The Northland could have earlier human history, but a mile of glacial ice scouring to bedrock followed by prodigious flushing by melting ice means all trace of earlier activity is essentially lost. Signs of Northland human history begins (or ends depending on your point of view) around 9,000 years ago as the Lake Superior basin and highlands became ice free and habitable. You do have to be alert to catch a stone voice. Stones don’t yell except in the Koran where they are given voice to point out Jews to kill. In our realm you have to be observant and listening for the voice, one I’d wager the vast majority of us would fail to hear unless directed to it. In fact even the loudest of the stone voices is difficult to detect. I could take you to a place a little north of Thunder Bay where the ground was littered with ancient voices that could easily be unheard. Acres of debris from quarrying and roughing out stone tools hasn’t left a monumental statement until you realize its scope and begin to infer the large numbers of people over an extended period of time it took to leave this evidence.

Understandably, for most of us a voice in stone has to be something we can readily recognize and relate to. Finding a stone arrowhead on a trail is a loud enough voice for most to hear even though the presumed arrowhead is actually some other form of stone tool. More understandable is realizing very, very few would recognize the debris from making that stone tool or be able to spot discarded and failed attempts. I’ve been on many wilderness campsites where after a rain a tiny glint appears. It’s nothing, just a fleck. But when examined the fleck might be a flake, debris from napping high silica stone to give it a glassy cutting edge. None of the evidence is noisy and more often than not is simply trampled back into the campsite soil. But if you hear the stone voice it tells that over the span of time others were here living lives where hands played roles far different in manipulation than operating keyboards and cell devices. For every arrowhead found think how many lesser pieces and quieter stone voices there must be. We proudly put arrowhead or dart on public display, an act that makes mute those smaller voices without which the larger voice of a stone artifact could never be.

When I guided and also did archaeological projects a goal kept in mind whenever dealing with the public was to enlist them in the process and open them to the possibility of recognizing and hearing voices from long-agos outside our remembering.

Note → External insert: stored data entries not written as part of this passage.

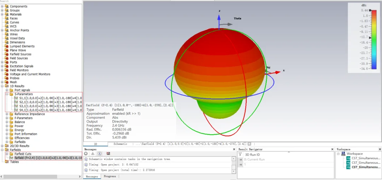This screenshot has width=382, height=180.
Task: Expand the Components tree node
Action: (2, 6)
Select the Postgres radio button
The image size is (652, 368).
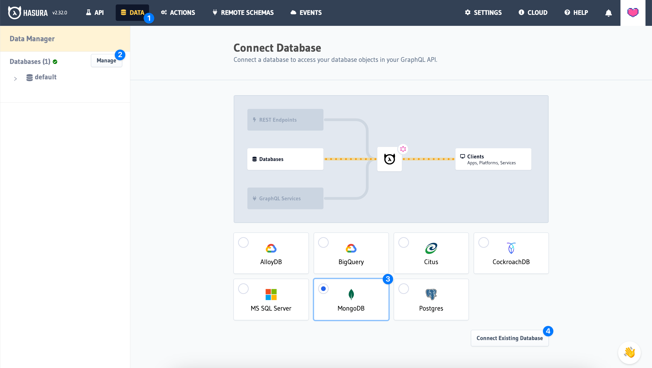[x=403, y=288]
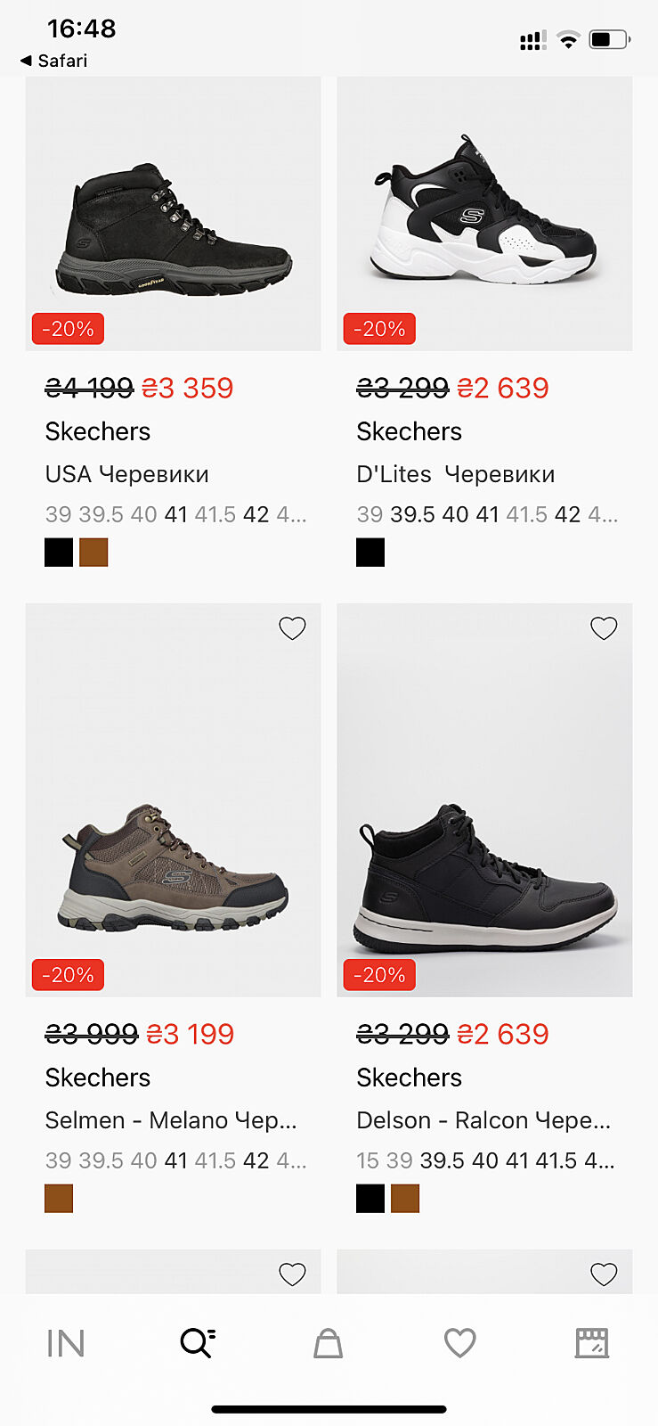
Task: Add Selmen - Melano boots to favorites
Action: click(292, 628)
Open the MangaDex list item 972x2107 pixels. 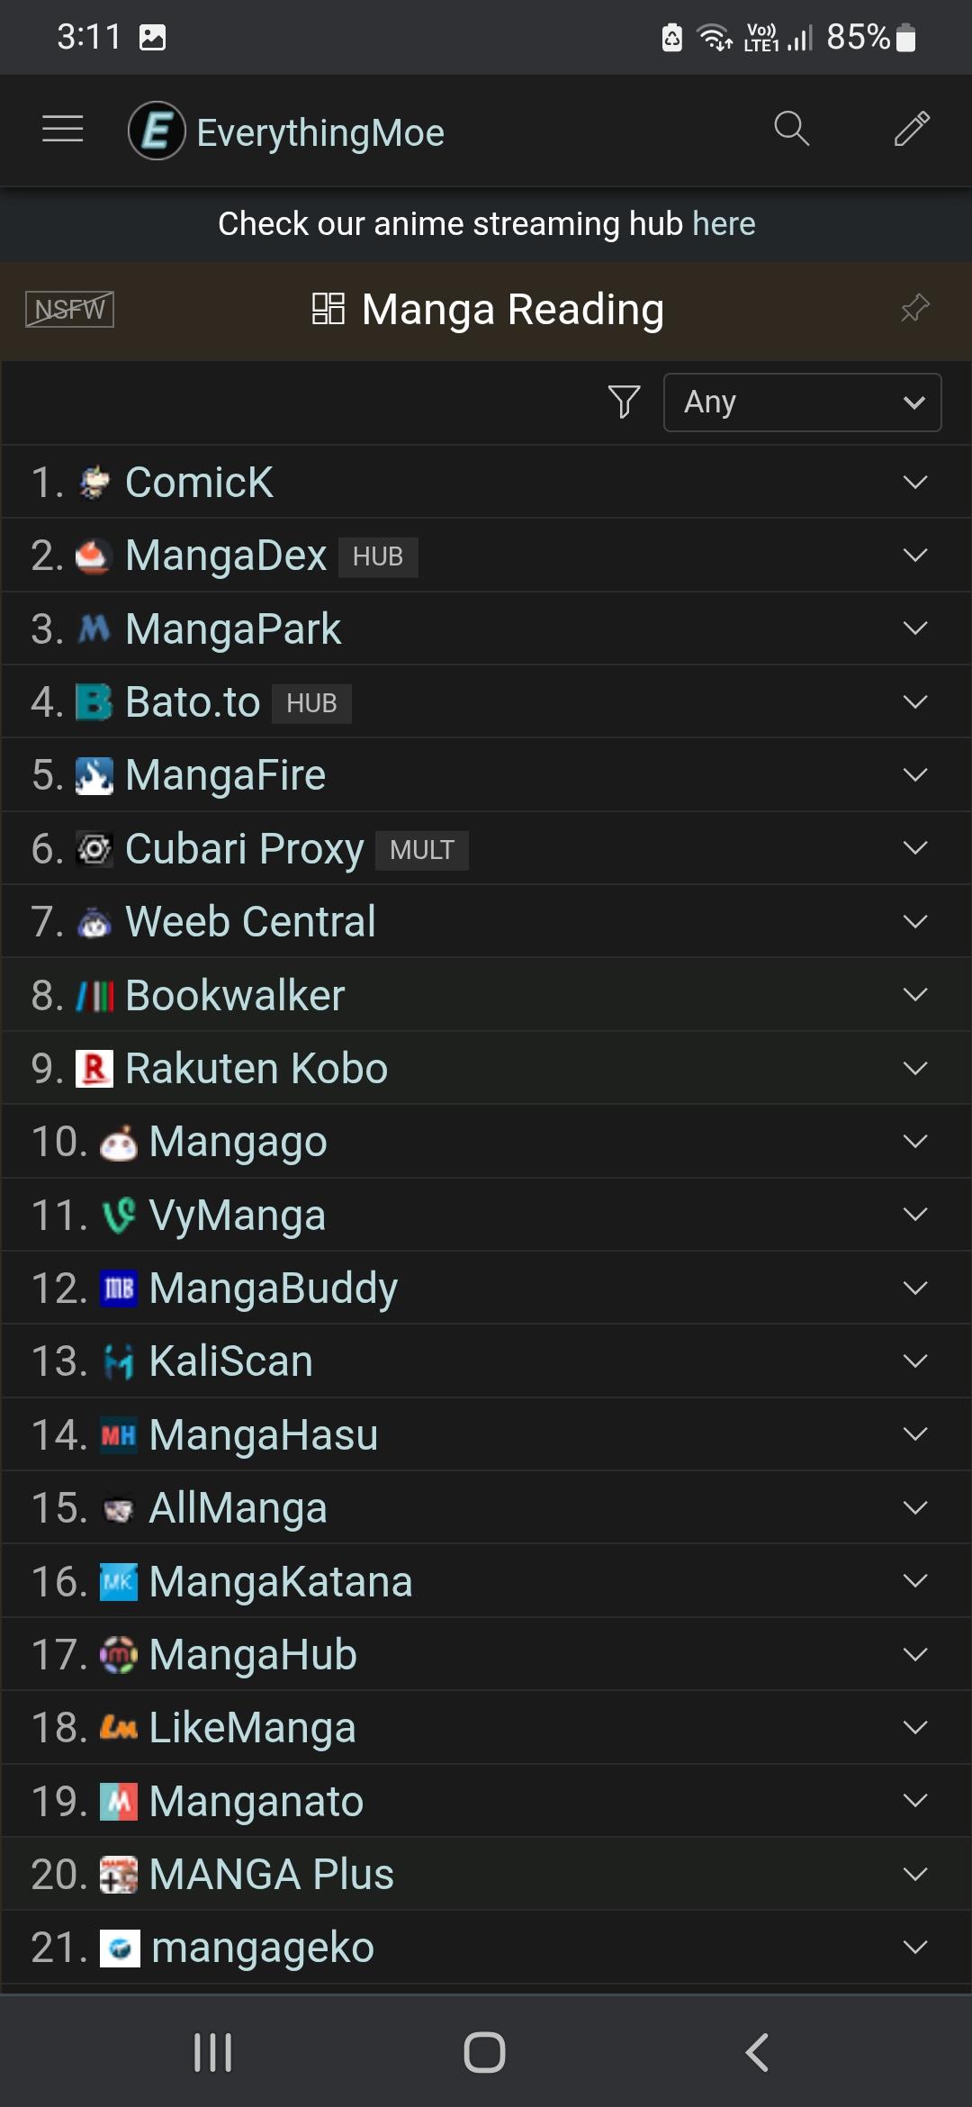226,556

Sitting around a wilderness campfire who wouldn’t want to be the fortune favored discoverer of a fantastic artifact. The figures of Indiana Jones and Howard Carter hold considerable popular appeal. But for any big discovery there are thousands of lesser voices that must each be listened to and heard out. Think it through. If one arrowhead is needed to bring down your four footed future meal what then? Do you rip it apart with bare hands or do you need stone knives that need retouching to keep a good edge? The kill using an arrowhead is the first part of many steps calling for many tools and techniques we have to figure out on our own with little to go on.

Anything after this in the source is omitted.